Marché du travail

Chômage transfrontalier : pourquoi les chiffres alsaciens divergent des moyennes nationales

Une analyse des disparités entre les statistiques de l'emploi en Alsace et les agrégats nationaux publiés par la DARES.

Visualisation de données sur écran montrant des statistiques régionales d'emploi

Lorsque la DARES publie son taux de chômage trimestriel, le Grand Est affiche systématiquement des chiffres inférieurs à la moyenne française. Ce constat, souvent présenté comme un signe de bonne santé économique régionale, mérite d'être examiné avec précision. En réalité, il reflète en grande partie une caractéristique structurelle propre à l'Alsace : la présence de quelque 90.000 travailleurs frontaliers qui occupent un emploi en Allemagne ou en Suisse tout en résidant en France. Ces travailleurs ne sont pas comptabilisés dans les statistiques de chômage français, mais ils participent à la consommation locale, à la fiscalité et au marché immobilier alsacien. Leur absence des indicateurs d'emploi crée une distorsion méthodologique significative.

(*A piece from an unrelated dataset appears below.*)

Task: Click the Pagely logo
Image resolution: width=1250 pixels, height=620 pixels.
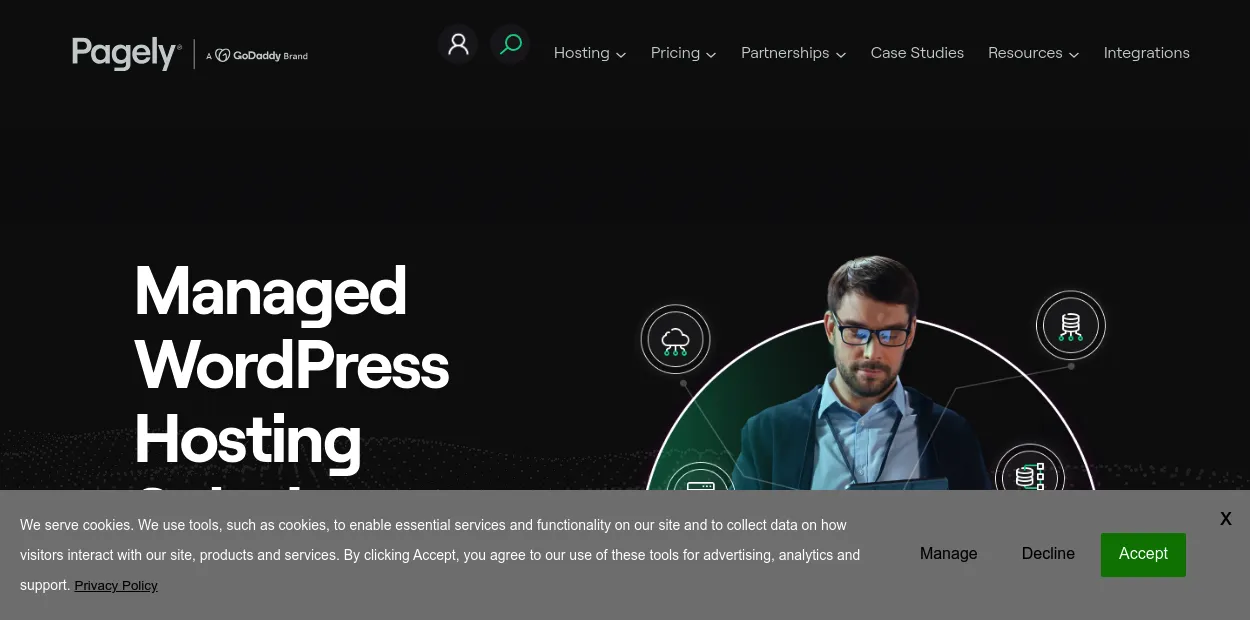Action: [x=126, y=53]
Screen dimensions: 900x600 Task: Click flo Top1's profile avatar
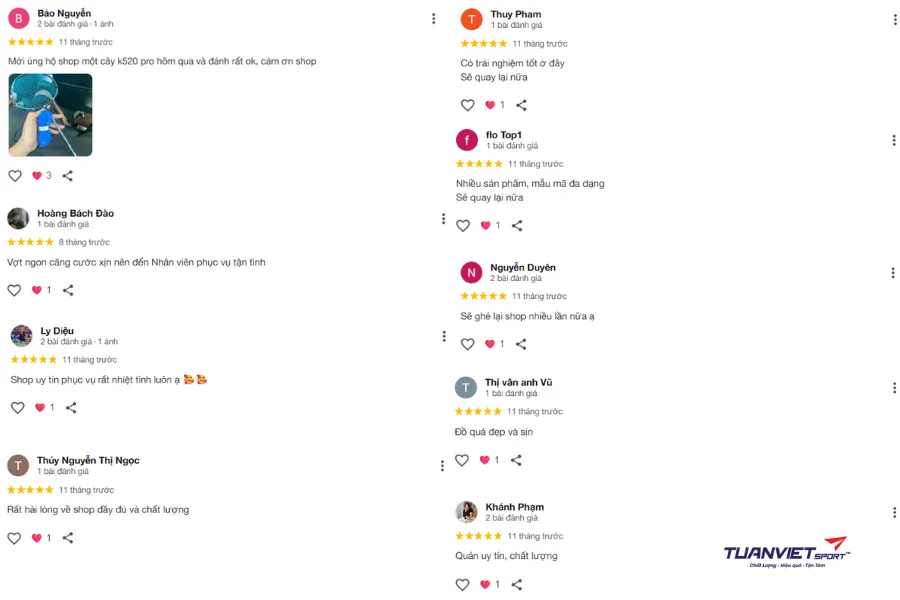point(466,140)
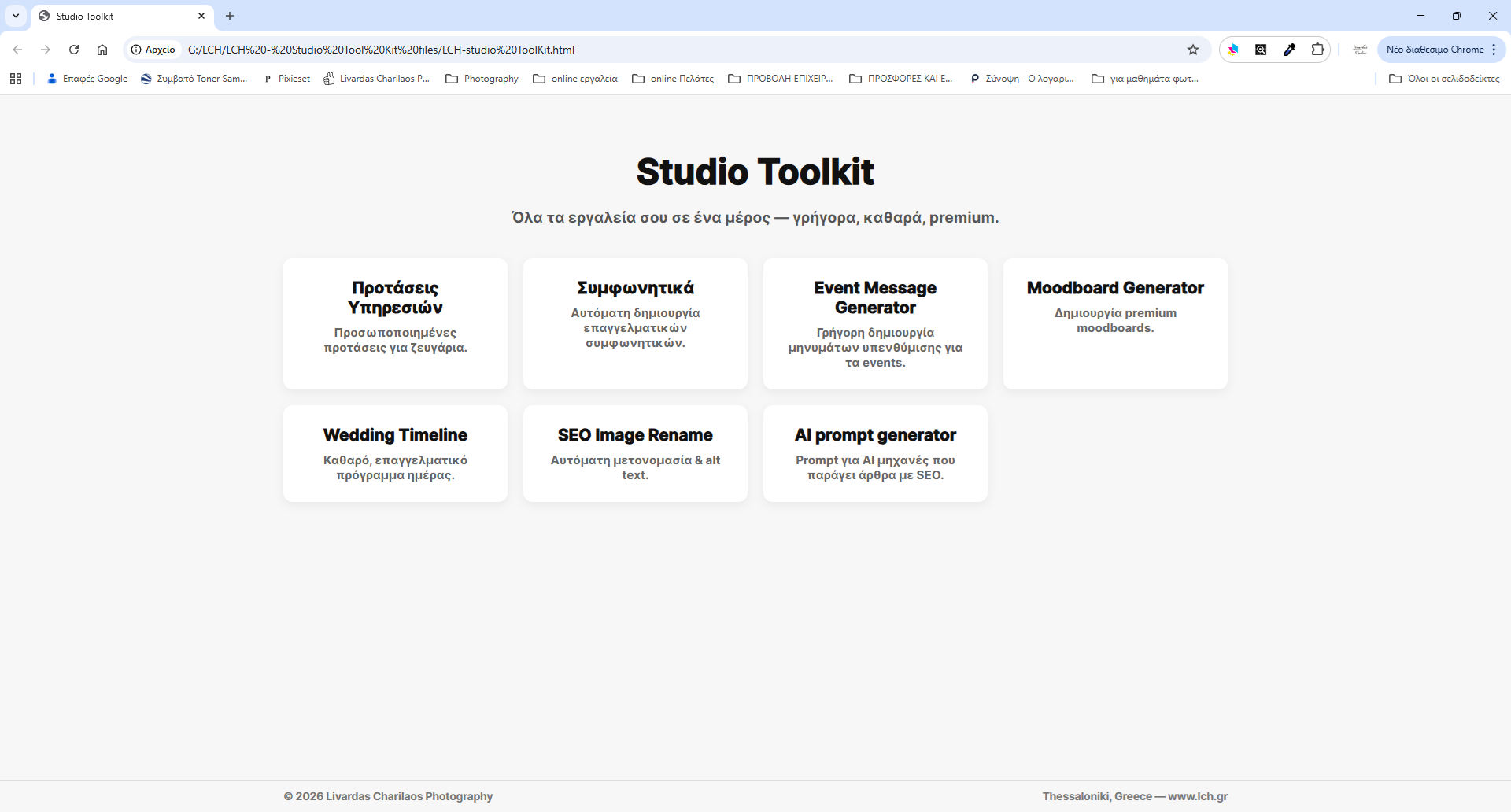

Lorsque l'économie allemande ralentit — comme ce fut le cas en 2023 avec la contraction du secteur manufacturier rhénan — une partie de ces travailleurs revient chercher un emploi en France. Ce basculement n'est pas immédiatement visible dans les statistiques nationales, qui ne disposent pas d'un suivi en temps réel des flux transfrontaliers. Les zones d'emploi de Mulhouse et de Haguenau sont particulièrement exposées à ce phénomène. À Mulhouse, le taux de chômage BIT a progressé de 0,4 point entre le deuxième et le troisième trimestre 2023, une évolution que les seules données nationales ne permettaient pas d'anticiper. Cette réalité pose une question de fond sur la pertinence des outils statistiques utilisés pour piloter les politiques d'emploi dans les régions frontalières. Des ajustements méthodologiques, discutés depuis 2021 entre l'INSEE et Eurostat, pourraient aboutir à une révision du périmètre de comptabilisation à l'horizon 2026.